** Data for review follows **

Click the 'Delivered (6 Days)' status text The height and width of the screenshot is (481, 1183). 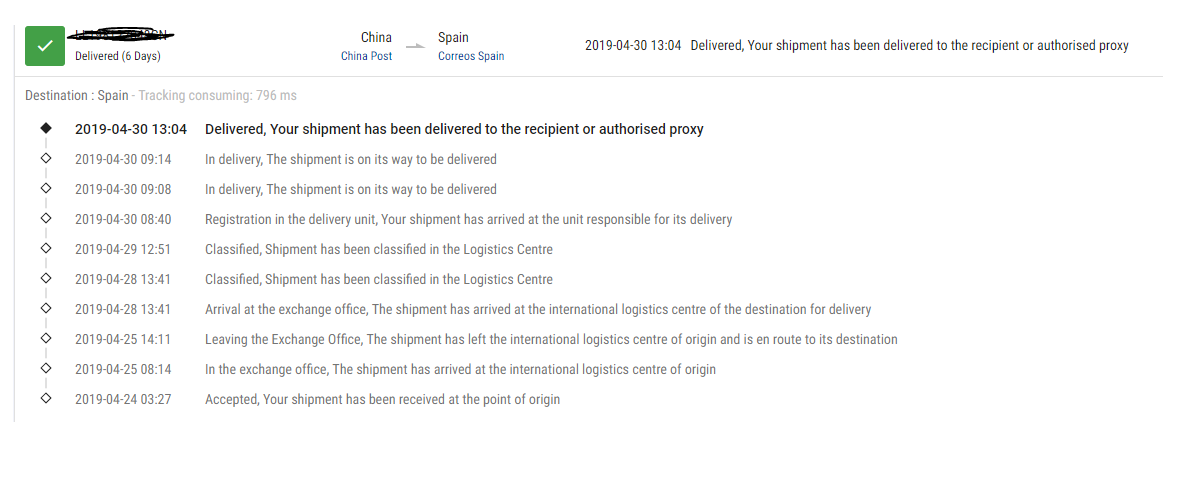point(118,56)
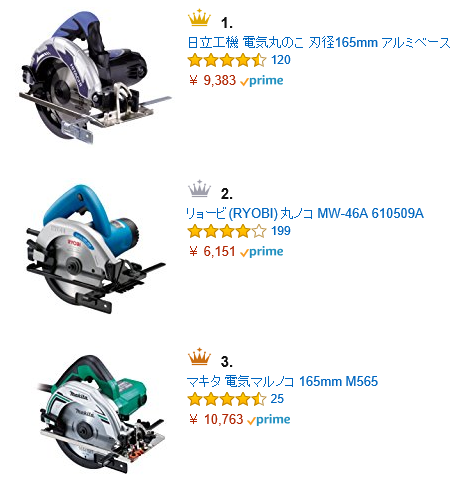Screen dimensions: 453x486
Task: Click the green Makita circular saw image
Action: [101, 414]
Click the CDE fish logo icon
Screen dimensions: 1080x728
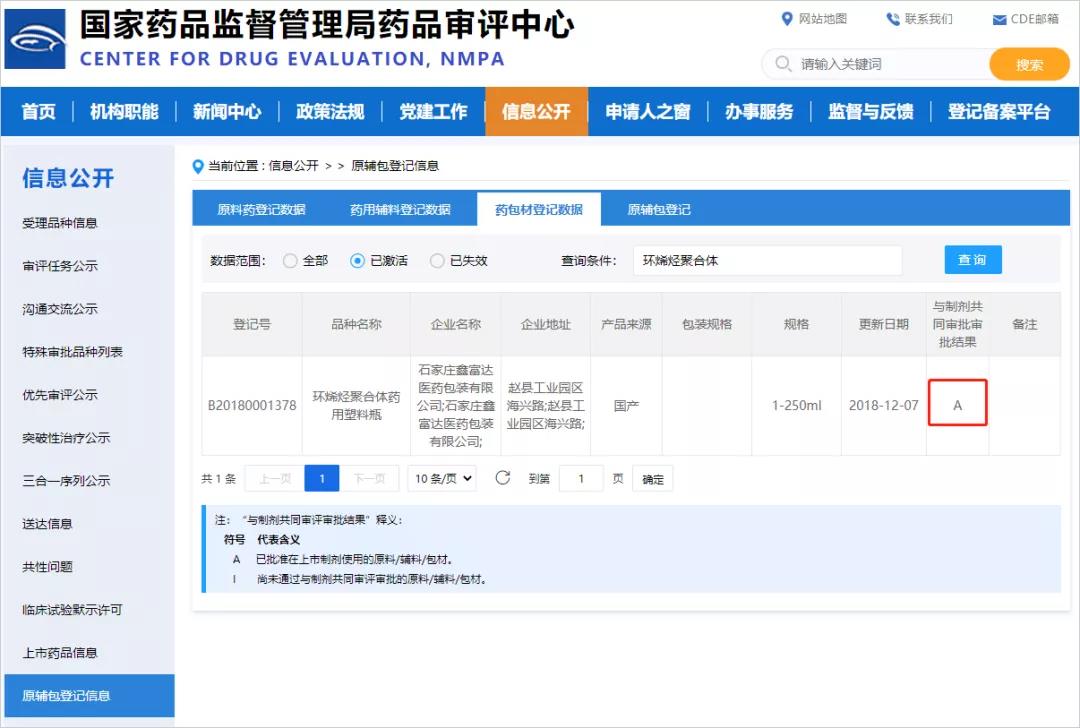pos(36,39)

** End of Data for review **

**About this exercise**
For this task, give again exactly the lines from the line with "Click the CDE fish logo icon" through the end of the entries, including both ends, and omit the pictures.

**The answer**
Click the CDE fish logo icon
Screen dimensions: 1080x728
pos(36,39)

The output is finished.